Slashdot Mirror


Cutting Through Data Science Hype

An anonymous reader writes: Data science — or "big data" if you prefer — has evolved into a full-fledged buzzword, thanks to marketing departments around the world. John Foreman writes that part of the marketing blitz has been focused on how fast big data analysis can be. Most companies offering some kind of analytic service try to sell you on how it'll make it easy for you to quickly find and fix the problems with your business. But he points out that good, robust models need a stable set of inputs, and businesses often change far too quickly for any kind of stable prediction.

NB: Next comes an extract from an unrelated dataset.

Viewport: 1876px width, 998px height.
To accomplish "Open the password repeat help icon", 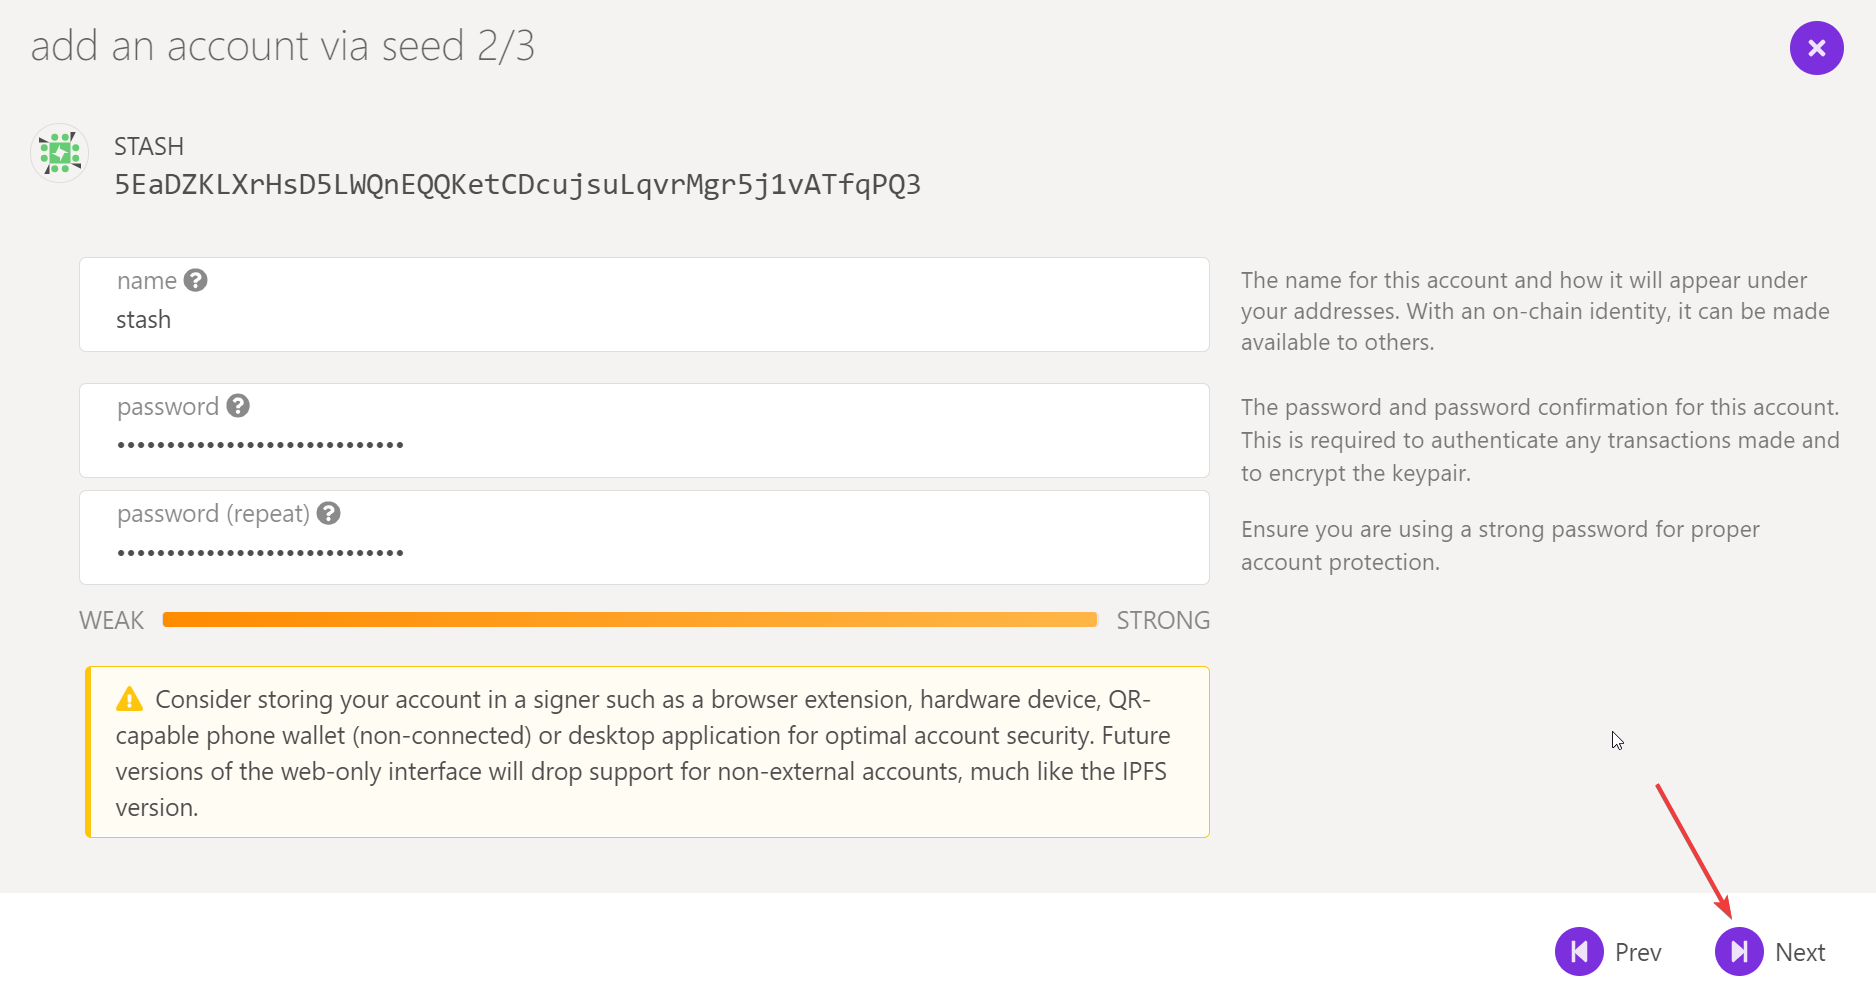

He takes IBM's analytic services as an example, quoting Kevin Hillstrom: "If IBM Watson can find hidden correlations that help your business, then why can't IBM Watson stem a 3 year sales drop at IBM?" Foreman offers some simple advice: "Simple analyses don't require huge models that get blown away when the business changes. ... If your business is currently too chaotic to support a complex model, don't build one."

2 of 99 comments (clear)

  1. Re:IBM by Sarten-X · · Score: 5, Insightful

    This pretty much sums up the entirety of Big Data.

    Data analysis can highlight the correlations that would otherwise go unnoticed, and the "big" data sets involved help to ensure that the noticed correlations are statistically significant. With a large enough sample size, the effects of time can be eliminated from the statistics, supporting analysis of even highly-dynamic models. To a statistician, this is all trivial, given a large enough data set.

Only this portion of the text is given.